Weiter auf Sanktionskurs: Siemens-Geschäft in Russland um die Hälfte zurückgegangen Weiterlesen

Der Umsatz des deutschen Industriekonzerns Siemens auf dem russischen Markt ist infolge der gegen Russland verhängten Sanktionen deutlich zurückgegangen.

Wie der Vorstandsvorsitzende des Konzerns, Joe Kaeser, dem „Bild am Sonntag“ sagte, ist das Russland-Geschäft Deutschlands allgemein stark eingebrochen. Dennoch werde man die Sanktionen weiter unterstützen, so Kaeser. „Wir folgen dem Primat der Politik. Daran halten wir uns, und das habe ich immer deutlich gemacht…. Aber auch, dass es besser ist, miteinander statt übereinander zu reden“, sagte der Vorstandschef.

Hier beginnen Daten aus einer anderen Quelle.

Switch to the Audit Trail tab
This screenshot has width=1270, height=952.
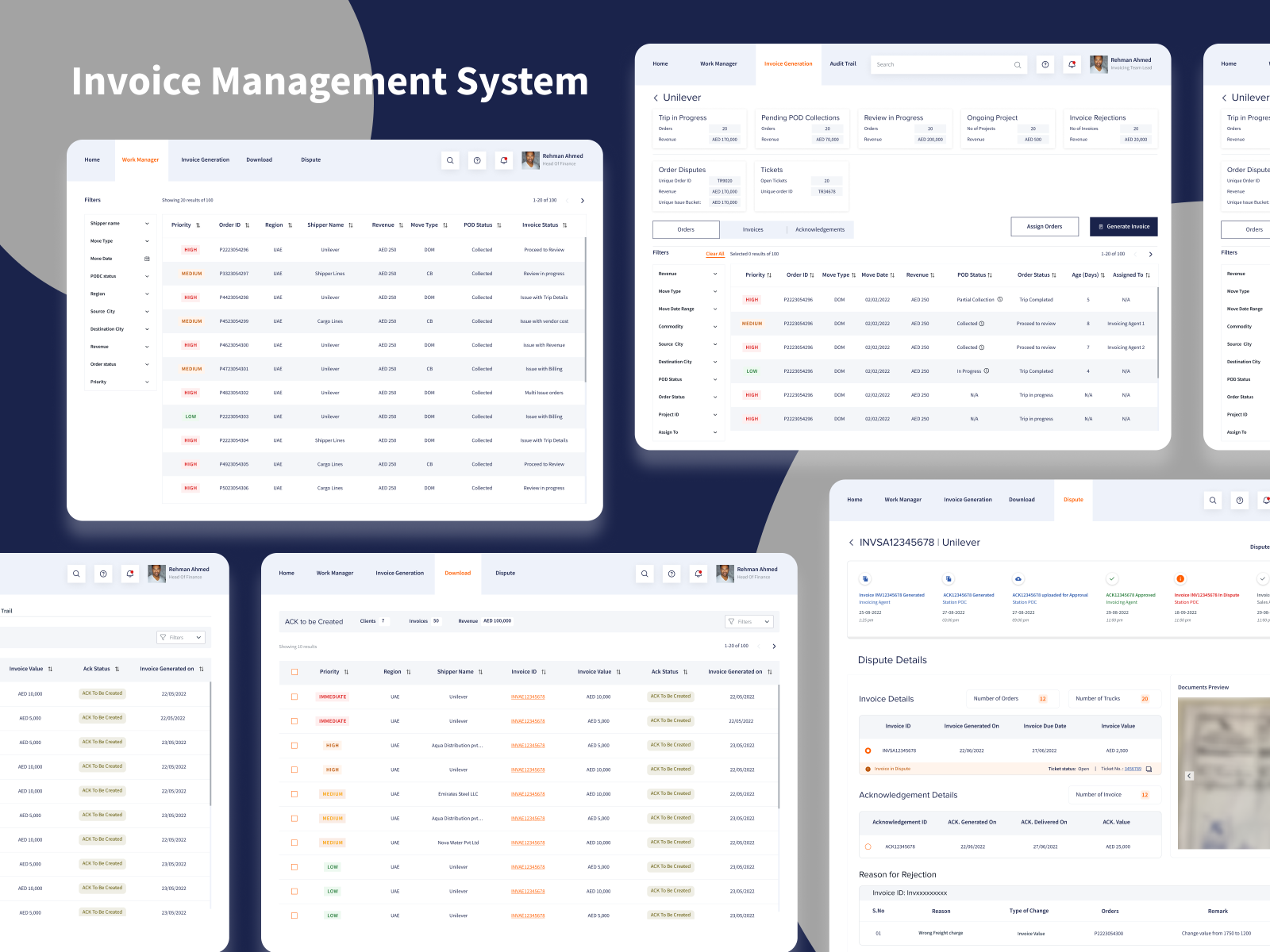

Der 1847 gegründete Siemens-Konzern ist auf Elektrotechnik, Elektronik, Energieausrüstungen, medizinische Ausrüstungen sowie auf Industrieleistungen und Kommunikationswesen spezialisiert. Seine Beelgschaft ist mehr als 340.000 Personen stark.

Laut früheren Berichten soll Siemens im Rahmen eines Kostenkürzungsprogramms rund 8000 Angestellte, darunter 3300 in Deutschland, entlassen.